Buckingham Palace on Thursday announced the death of Queen Elizabeth II at the age of 96.
The next in line for the British throne is Queen Elizabeth II’s eldest child, Charles the Prince of Wales, aged 73. The palace already referred to him as the King in the brief statement announcing her death.
He would become Charles III. After him is Charles’ first child William, the Duke of Cambridge, whose mother was Diana, Princess of Wales. Next would be William’s first child, Prince George of Cambridge, then George’s siblings, Princess Charlotte and Prince Louis, both of Cambridge.
Sixth in line is Prince Harry, the Duke of Sussex, who is Prince Charle’s second son and William’s brother.
However, succession is decided not only through descent — the first born of the first born, then the second etc — but also by Parliamentary statute.
This protocol was established more than 300 year ago. After James II fled the country in 1688, Parliament offered the crown not to his first son but to his daughter Mary and her husband William of Orange to rule jointly.
As the Royal Family website explains: “It therefore came to be established not only that the Sovereign rules through Parliament, but that the succession to the throne can be regulated by Parliament, and that a Sovereign can be deprived of his/her title through misgovernment. The Act of Settlement confirmed that it was for Parliament to determine the title to the throne.”
In more recent times Parliament has changed the laws of succession to remove some historical prejudices.
For example the Succession to the Crown Act in 2013 ditched the rule that ensured what is known as male primogeniture, the systen under which a younger son takes preference over his elder sister.
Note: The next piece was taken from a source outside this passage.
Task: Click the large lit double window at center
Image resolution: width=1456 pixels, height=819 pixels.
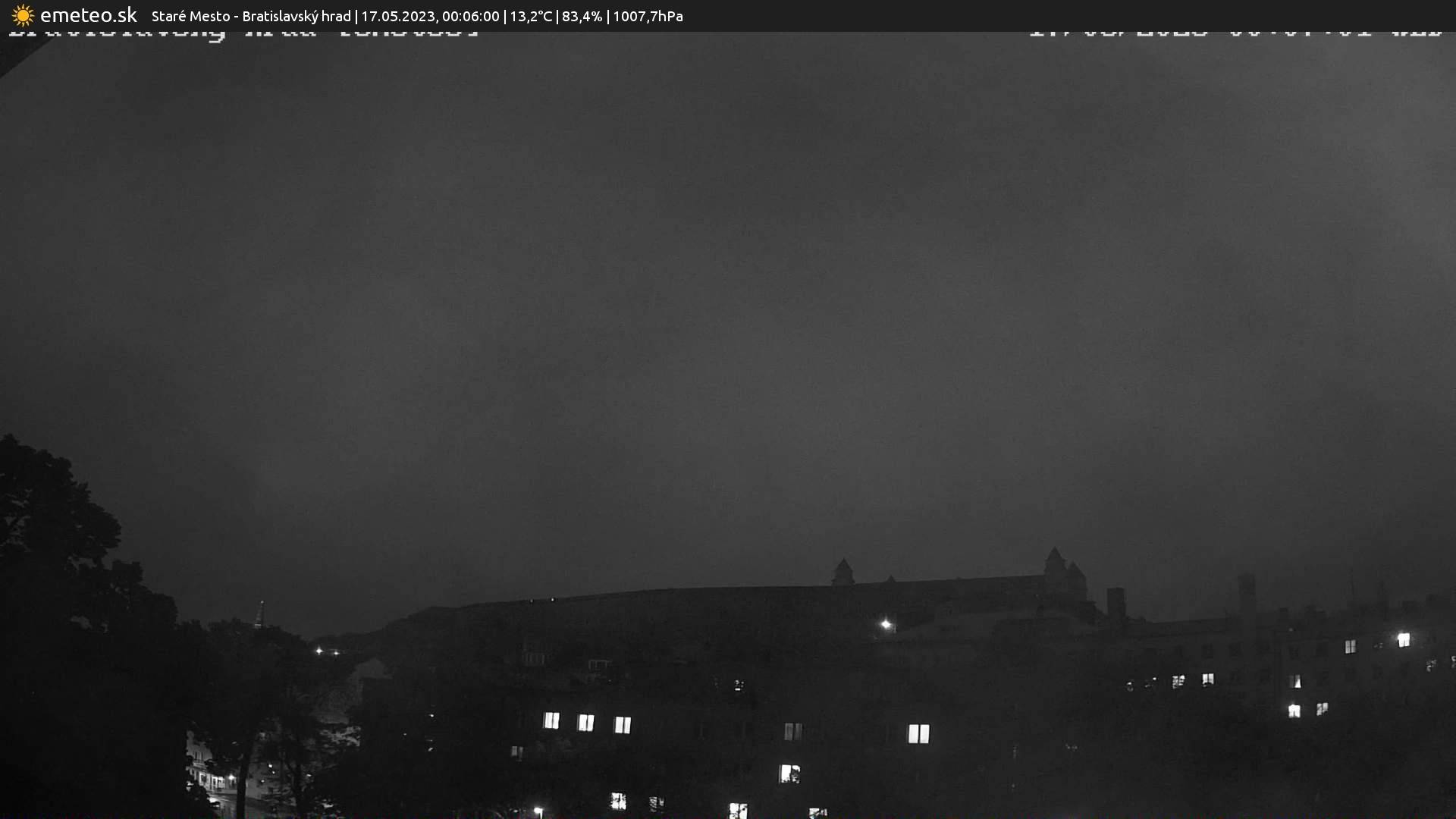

That is why Princess Charlotte is fourth in line and not the younger Prince Louis, who is fifth.
The same act also abandoned the rule that those who married Roman Catholics were removed from the line of succession. Still, because Parliament states that the Sovereign must swear to preserve the Church’s of England and Scotland, and uphold the Protestant succession, a Roman Catholic is excluded from succession to the throne.